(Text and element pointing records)
════
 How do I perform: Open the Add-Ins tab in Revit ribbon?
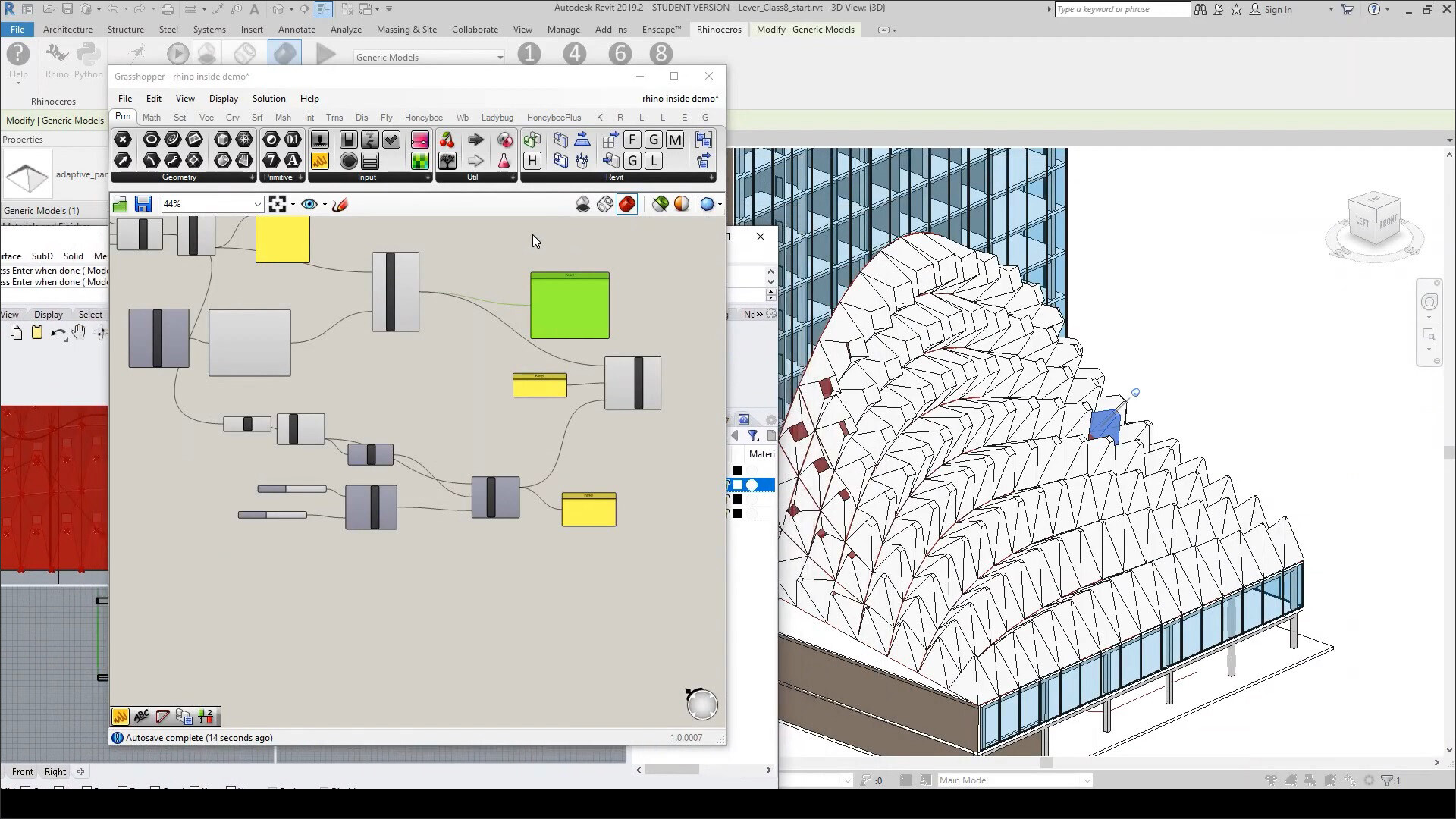[611, 28]
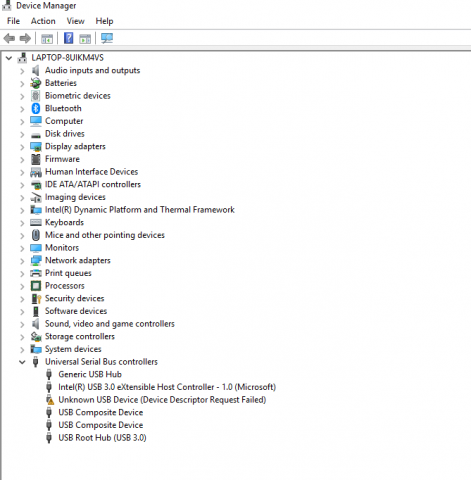Click the Back arrow toolbar icon
The width and height of the screenshot is (471, 480).
(x=9, y=38)
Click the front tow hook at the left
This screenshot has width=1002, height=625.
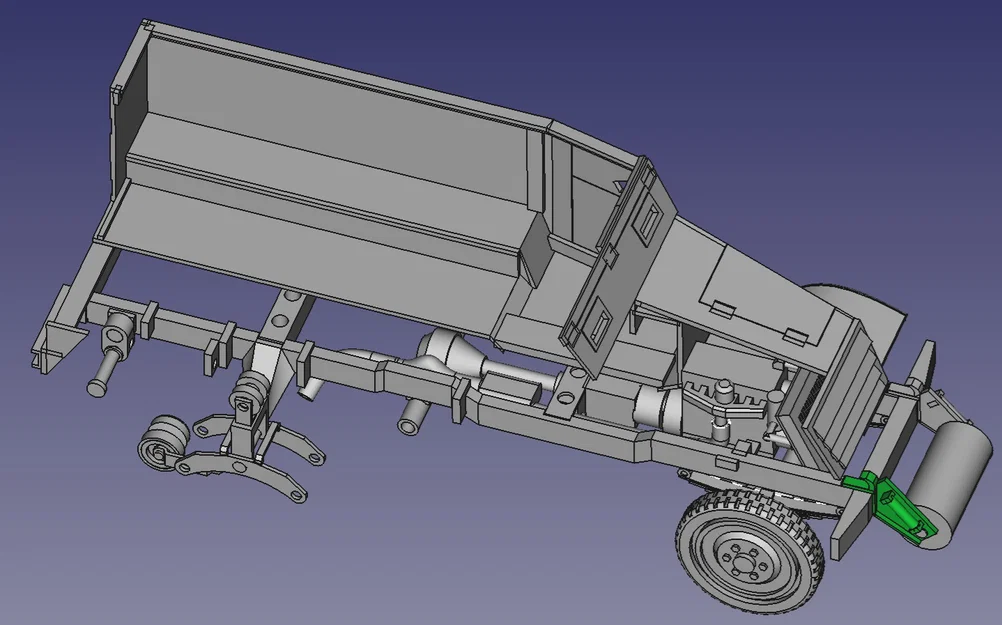tap(55, 330)
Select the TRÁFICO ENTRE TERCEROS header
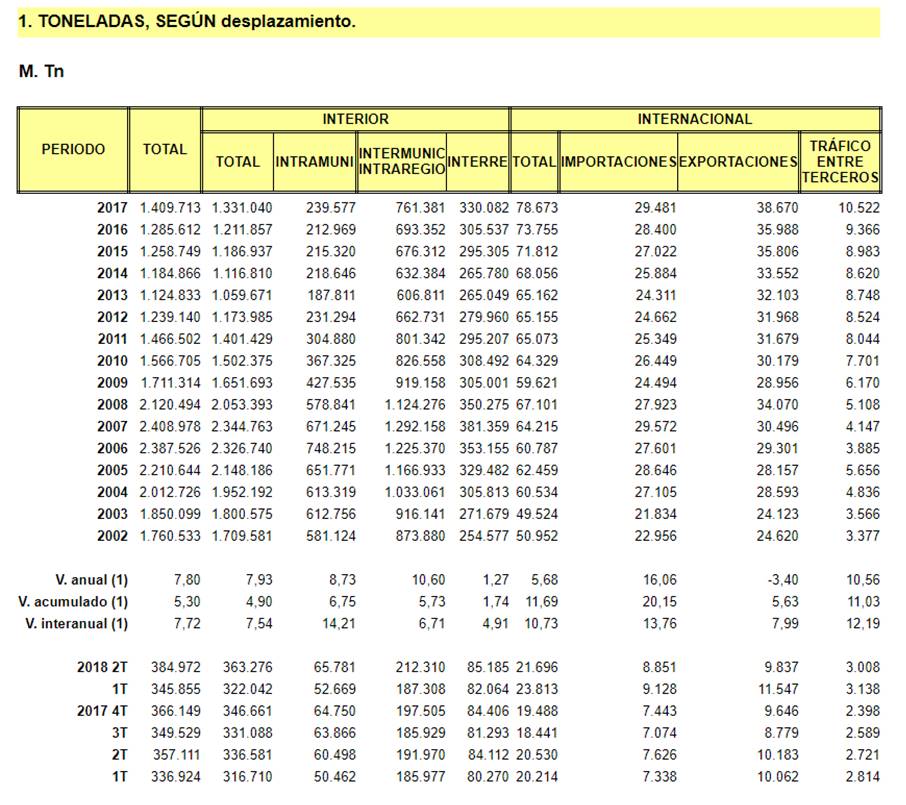The image size is (906, 805). click(840, 162)
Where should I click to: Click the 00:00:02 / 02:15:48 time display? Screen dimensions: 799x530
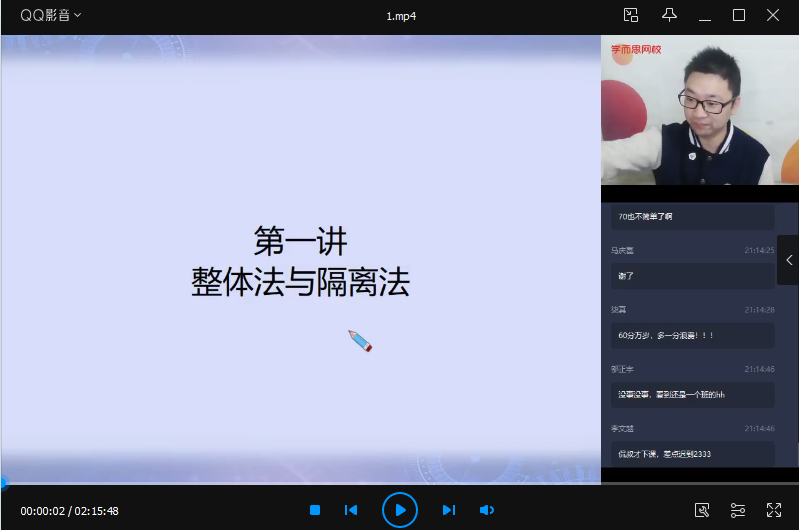[x=69, y=511]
════
Can you render the listing above as a numbered list, omitting blank lines and leaving out the pictures?

» The output:
1.  How do I perform: Open the Add-Ins tab in Revit ribbon?
2. [611, 28]
3. Click the Back arrow toolbar icon
4. The width and height of the screenshot is (471, 480).
5. (x=9, y=38)
6. Click the front tow hook at the left
7. This screenshot has width=1002, height=625.
8. tap(55, 330)
9. Select the TRÁFICO ENTRE TERCEROS header
10. The image size is (906, 805). click(840, 162)
11. Where should I click to: Click the 00:00:02 / 02:15:48 time display? Screen dimensions: 799x530
12. [x=69, y=511]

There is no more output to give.